Moreover, I am interested in such presentations, that $H_2(G,\mathbb{Z}) = \mathbb{Z}^2$, it would be great to learn how to construct a lot of such examples.
Best Answer
If $G$ is a perfect group (i.e. $G=[G,G]$, i.e. $G_{ab}=0$) which admits a presentation with two generators and two relations, then $H_2G=0$.
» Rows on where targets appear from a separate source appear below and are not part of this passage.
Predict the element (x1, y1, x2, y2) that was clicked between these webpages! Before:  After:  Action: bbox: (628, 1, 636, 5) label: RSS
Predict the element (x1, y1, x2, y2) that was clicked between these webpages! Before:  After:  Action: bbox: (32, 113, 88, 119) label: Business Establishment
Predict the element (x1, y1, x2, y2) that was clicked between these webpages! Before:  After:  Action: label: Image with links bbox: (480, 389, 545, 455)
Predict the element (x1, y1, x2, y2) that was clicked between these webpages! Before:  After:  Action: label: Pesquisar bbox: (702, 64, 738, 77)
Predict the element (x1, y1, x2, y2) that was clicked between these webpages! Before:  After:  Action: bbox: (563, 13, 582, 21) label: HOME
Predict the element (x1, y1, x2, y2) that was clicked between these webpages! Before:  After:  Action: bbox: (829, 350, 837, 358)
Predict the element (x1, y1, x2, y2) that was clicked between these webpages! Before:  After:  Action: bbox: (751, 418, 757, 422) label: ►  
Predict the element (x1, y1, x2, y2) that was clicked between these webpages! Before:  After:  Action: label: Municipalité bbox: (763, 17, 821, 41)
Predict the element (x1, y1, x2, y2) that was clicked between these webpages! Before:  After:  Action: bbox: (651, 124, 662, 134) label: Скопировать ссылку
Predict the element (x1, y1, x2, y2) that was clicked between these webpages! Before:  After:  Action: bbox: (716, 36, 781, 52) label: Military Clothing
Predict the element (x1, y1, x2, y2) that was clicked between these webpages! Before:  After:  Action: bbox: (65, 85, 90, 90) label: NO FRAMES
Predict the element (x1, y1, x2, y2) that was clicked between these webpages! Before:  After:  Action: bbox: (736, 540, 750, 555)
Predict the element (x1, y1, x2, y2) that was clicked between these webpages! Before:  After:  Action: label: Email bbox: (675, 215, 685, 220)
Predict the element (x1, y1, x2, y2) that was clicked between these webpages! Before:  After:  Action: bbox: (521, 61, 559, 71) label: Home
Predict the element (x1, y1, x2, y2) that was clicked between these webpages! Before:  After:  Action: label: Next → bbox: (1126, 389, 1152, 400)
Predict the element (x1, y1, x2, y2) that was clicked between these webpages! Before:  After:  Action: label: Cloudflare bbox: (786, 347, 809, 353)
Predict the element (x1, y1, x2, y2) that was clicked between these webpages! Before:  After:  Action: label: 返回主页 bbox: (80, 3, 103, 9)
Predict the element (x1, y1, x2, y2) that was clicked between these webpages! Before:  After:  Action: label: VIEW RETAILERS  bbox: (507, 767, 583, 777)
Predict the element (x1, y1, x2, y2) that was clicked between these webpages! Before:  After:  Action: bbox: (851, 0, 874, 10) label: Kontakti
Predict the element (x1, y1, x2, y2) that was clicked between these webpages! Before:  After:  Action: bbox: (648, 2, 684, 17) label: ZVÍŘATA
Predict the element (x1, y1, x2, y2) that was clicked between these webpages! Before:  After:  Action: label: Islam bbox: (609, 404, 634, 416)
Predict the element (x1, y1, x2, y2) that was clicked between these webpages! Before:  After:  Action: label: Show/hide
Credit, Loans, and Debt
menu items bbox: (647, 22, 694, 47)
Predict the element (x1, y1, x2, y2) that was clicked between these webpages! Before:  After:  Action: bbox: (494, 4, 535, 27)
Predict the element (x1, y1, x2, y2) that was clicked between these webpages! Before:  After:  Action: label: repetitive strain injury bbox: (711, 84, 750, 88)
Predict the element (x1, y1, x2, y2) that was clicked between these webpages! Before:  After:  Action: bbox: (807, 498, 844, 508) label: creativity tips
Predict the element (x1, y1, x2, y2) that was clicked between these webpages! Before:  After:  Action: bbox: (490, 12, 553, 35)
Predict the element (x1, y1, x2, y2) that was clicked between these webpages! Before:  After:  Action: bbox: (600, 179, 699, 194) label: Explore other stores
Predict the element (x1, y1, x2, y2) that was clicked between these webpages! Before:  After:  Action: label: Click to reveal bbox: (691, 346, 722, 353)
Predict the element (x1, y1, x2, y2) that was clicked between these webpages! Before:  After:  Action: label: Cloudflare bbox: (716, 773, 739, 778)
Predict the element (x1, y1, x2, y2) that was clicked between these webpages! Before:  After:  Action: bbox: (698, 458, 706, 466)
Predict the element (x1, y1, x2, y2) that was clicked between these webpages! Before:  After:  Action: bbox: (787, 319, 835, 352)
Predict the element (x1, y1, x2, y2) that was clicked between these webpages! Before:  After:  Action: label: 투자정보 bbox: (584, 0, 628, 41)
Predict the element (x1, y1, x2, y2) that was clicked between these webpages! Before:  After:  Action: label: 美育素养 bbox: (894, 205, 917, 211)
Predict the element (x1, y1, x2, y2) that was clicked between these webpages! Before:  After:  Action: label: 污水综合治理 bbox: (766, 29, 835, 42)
More generally, if $G$ is a group which admits a presentation with $n$ generators and $m$ relations then $H_2G$ can be generated by $m-n+\text{rk}_\mathbb{Z}(G_{ab})$ elements. This appears as Exercise II.5.5(b) in Ken Brown's group cohomology book. Here is my old solution:
With the presentation $G=\langle s_1,\cdots,s_n\,|\,r_1,\cdots,r_m\rangle$ we associate the $2$-complex $\;Y=(\bigvee_s S^1)\cup_{r_1}e^2\cdots\cup_{r_m}e^2\;$ so that $\pi_1Y\cong G$. By computing the Euler characteristic $\chi(Y)$ two different ways we obtain the equation $\sum(-1)^i\text{rk}_\mathbb{Z}(H_iY)=\sum(-1)^ic_i$, where $c_i$ is the number of $i$-cells. Then $1-\text{rk}_\mathbb{Z}(G_{ab})+\text{rk}_\mathbb{Z}(H_2Y)=1-n+m$ and so $\text{rk}_\mathbb{Z}(H_2Y)=m-n+r$, where $r=\text{rk}_\mathbb{Z}(G_{ab})=\dim_\mathbb{Q}(\mathbb{Q}\otimes G_{ab})$. Now $H_2Y=\text{ker}(\partial_2)$ is a free abelian group (subgroup of cellular 2-chain group), and by applying Theorem II.5.2[Brown] we get a surjection $H_2Y\rightarrow H_2G$ (from the exact sequence in that theorem -- this theorem is a play on the Hurewicz theorem). Thus $H_2G$ $\textit{can}$ be generated by $m-n+r$ elements. Now in my special scenario, $m-n+r=2-2+0=0$.